I am cooking for a dinner party in a couple of days and one of the friends is allergic to egg but the 2 recipes I found and like ask for eggs. The recipe that mum uses also asks for eggs to bind the meat so the meatballs do not lose shape and breakdown when boiling in the curry.

Can someone please help and suggest something that will still bind the meatballs without losing too much of an Indian touch to the flavours?

3 Answers 3


If you add salt to your meat and leave for a few hours this will break down some proteins in the muscle (myosin), which cross-link / bind with each other. Hopefully you wouldn't need the egg to bind. I have done this with burgers and meatballs before, so no reason this wouldn't work OK for kofte

  • This is true, but it will also create a more rubbery, sausage-like texture which is usually not desired in a meatball.
    – SAJ14SAJ
    Jan 1, 2014 at 15:25
  • 1
    Having done a side by side comparison before, given good quality mince and binder the difference in texture is negligible. OP wants to avoid eggs, so I think my answer covers this off. Nobody has ever complained about my kofta ;)
    – geedubb
    Jan 1, 2014 at 16:00

In basic a meatball recipe, the egg whites do help bind the meatballs together, but they are not essential.

If you use somewhat fatty ground beef (which will more naturally stick to itself when raw compared to very lean meat) and a starchy binder, you should get them to hold together sufficiently even without any eggs at all.

Omitting the egg also has the advantage that you don't have to adjust the other seasonings or flavors in your meatballs, as its lack will simply let the other flavors shine through more directly.

You will want to handle the meatballs gently as they will be somewhat more fragile when raw.

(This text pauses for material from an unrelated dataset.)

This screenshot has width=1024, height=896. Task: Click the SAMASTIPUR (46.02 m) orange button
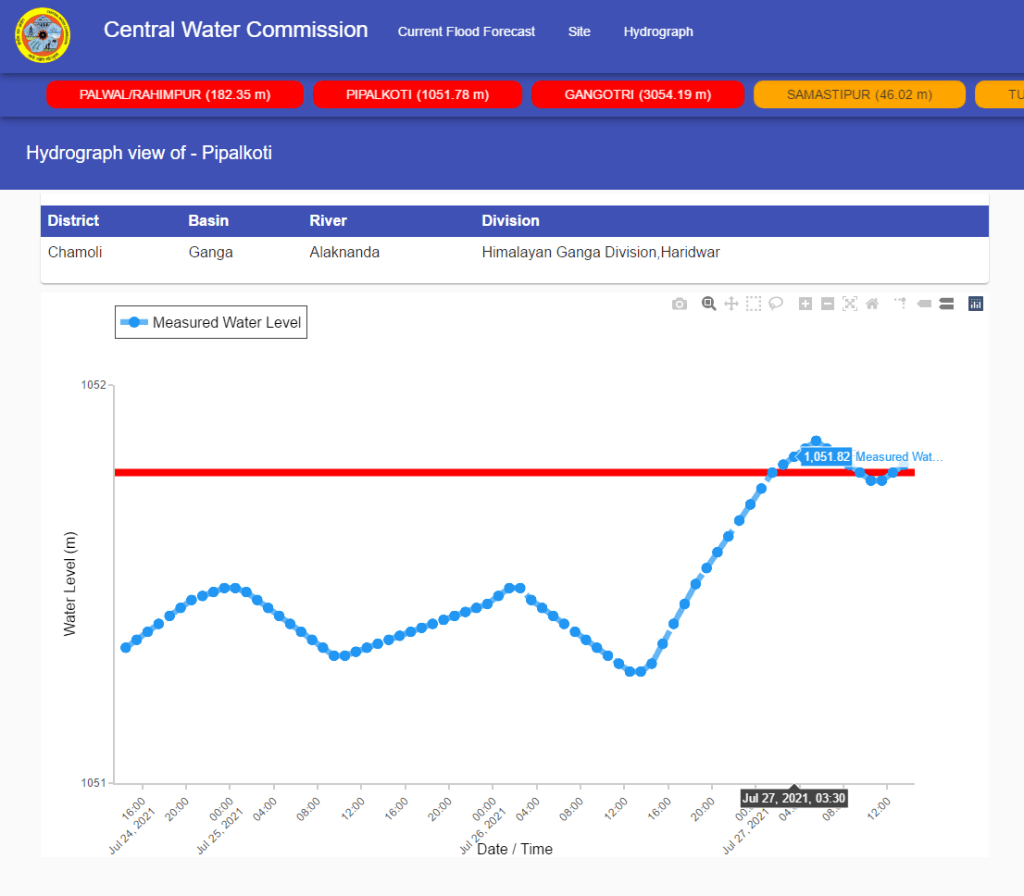click(x=859, y=95)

Baking them to develop color and flavor, rather than frying will help with this, and it is much easier as well.

Your second recipe linked is actually a meatball mixture around a hard boiled egg. In this kind of recipe, the egg is a featured ingredient, and substituting for it is kind of impossible without radically changing the dish. I would suggest either having plenty of alternatives which are dietary acceptable to your guests, or not preparing this dish.


If you're really set on no eggs, and the possibility of rubbery meat excludes salt; an alternative starch binder or a convoluted cooking method is in order. Someone else has already adeptly handled starch binding so, if you have some time and extra cheesecloth...

Form your meatballs and suspend them individually from long oven/grill safe skewers by wrapping them in a bit of cheesecloth--like a small pocket. **style points for pretty skewers

Impale the cheesecloth restraint with skewers that exceed the span of your intended curry cooking vessel. They will look like a series of strange kinetic office paperweights from the 90's, and will dangle into the curry when you are ready to add the meat(if the skewers are too short they will fall in). If the worst happens and they wind up falling apart, it will be on individual plates rather than mucking up the whole curry base. Happy eating!